Opinión - México: protestas sin objetivo
26 de enero de 2015
La masacre de Iguala debió ser el comienzo de un cambio real. En primer lugar, se demostró con claridad que la policía trabajaba de la mano con los carteles de la droga y que participó en hechos de violencia, tal como denunció el máximo organismo de investigación criminal en México. La indignación generada por el hecho de que un alcalde, con la ayuda de sus unidades policiales, sencillamente hiciera desaparecer a un grupo de molestos manifestantes, dio la oportunidad a un levantamiento de la sociedad civil. Un levantamiento pacífico por el Estado de derecho, contra la corrupción y la impunidad en un país que, tras varios años de lucha contra la droga, está sometido al miedo y la violencia en muchas regiones.

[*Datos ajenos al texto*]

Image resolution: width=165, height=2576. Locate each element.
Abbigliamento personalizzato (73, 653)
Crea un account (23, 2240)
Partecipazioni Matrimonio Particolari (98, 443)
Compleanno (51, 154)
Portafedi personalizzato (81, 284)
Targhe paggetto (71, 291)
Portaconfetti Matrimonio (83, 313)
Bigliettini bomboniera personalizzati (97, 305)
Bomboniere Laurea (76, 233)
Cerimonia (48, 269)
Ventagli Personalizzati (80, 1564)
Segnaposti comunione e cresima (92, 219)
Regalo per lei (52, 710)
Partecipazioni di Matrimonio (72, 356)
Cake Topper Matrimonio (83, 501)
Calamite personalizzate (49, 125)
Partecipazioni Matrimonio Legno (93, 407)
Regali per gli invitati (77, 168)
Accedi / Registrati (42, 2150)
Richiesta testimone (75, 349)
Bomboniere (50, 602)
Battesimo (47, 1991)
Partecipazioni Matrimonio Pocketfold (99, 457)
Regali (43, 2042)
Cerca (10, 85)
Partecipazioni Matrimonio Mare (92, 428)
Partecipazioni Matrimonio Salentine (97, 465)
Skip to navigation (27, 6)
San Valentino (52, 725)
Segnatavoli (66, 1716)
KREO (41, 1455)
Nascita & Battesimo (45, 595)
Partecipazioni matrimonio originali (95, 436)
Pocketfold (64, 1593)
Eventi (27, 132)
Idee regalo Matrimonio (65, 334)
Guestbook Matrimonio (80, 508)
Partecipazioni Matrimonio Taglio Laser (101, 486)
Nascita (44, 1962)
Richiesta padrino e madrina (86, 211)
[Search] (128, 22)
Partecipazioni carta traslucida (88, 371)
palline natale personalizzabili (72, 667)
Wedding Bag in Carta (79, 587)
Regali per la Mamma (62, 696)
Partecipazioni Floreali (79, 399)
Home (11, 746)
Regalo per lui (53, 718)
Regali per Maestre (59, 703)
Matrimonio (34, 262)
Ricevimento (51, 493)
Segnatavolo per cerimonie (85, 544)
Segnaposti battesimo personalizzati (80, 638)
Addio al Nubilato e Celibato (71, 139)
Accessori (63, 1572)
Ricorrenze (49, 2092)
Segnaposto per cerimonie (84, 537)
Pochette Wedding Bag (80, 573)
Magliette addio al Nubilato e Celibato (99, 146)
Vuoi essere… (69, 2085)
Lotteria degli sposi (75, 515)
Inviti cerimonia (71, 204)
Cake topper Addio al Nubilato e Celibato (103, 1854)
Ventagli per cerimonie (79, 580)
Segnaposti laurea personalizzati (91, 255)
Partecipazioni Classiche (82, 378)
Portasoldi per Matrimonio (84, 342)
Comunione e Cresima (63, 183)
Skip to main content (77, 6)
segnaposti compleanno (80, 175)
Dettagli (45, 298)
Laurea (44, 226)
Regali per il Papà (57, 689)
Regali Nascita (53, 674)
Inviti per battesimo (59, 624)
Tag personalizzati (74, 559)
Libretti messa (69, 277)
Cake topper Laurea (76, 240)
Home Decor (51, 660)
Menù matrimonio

De seguro, un movimiento de este tipo habría tenido la simpatía y el apoyo internacional. Un compromiso real de la sociedad civil, con acciones y demandas concretas, podría haber sido, como en Colombia, el comienzo del fin del desamparo. Para romper el cerco de la corrupción se necesita no solo del poder del Estado, sino también de una opinión pública madura y una sociedad civil que ofrezca respaldo y protección a las personas e instituciones que se levantan contra la infiltración de los carteles. Un movimiento político que formule alternativas, quizás otra política contra las drogas, un código de honor para los políticos, un trabajo conjunto a nivel internacional más fuerte… ideas y ejemplos hay suficientes.
¿Pero qué se puede esperar de una protesta cuyas exigencias se mueven desde hace meses en el campo de lo irracional? El retorno con vida de los estudiantes desaparecidos es un deseo comprensible si viene de los familiares de los jóvenes. Como propuesta política, no. Tampoco como motivo plausible para allanar una y otra vez edificios de instituciones estatales. Mucho menos como excusa para acciones violentas.
Así se ha instrumentalizado y desvalorizado el dolor y la tristeza de las familias. Estas no quieren dejarse avasallar, pero las fotografías de sus muchachos desaparecidos se han convertido, hace rato, en símbolos de la rabia contra algo tan general y difuso como el Estado y todas sus instituciones, incluido el presidente mismo. Tan entendible es la rabia y la desconfianza en este país, como paradójicas resultan las consecuencias: políticamente solo obtiene beneficios la oposición en México, liderada por el partido al que pertenece el alcalde de Iguala responsable de los hechos y al que los manifestantes califican de corrupto, como a todos los demás.
Las consecuencias son negativas incluso para el movimiento mismo: el que sus acciones busquen socavar toda autoridad estatal y no sigan para ello ninguna lógica, hace al movimiento vulnerable y le resta simpatías. ¿Quién querría apoyar una protesta que implica atacar edificios, evitar con actos de violencia que los funcionarios puedan trabajar, bloquear calles, interrumpir exámenes de estudiantes y evitar las elecciones democráticas? Poner fin a la corrupción y la impunidad en México parece algo totalmente fuera de los objetivos del movimiento.
El malestar no es eterno y las protestas se convierten en un ritual cuando no tienen ningún objetivo. Un movimiento que no ofrece nada a México más que anarquía, no puede esperar un amplio apoyo ni nacional ni internacional.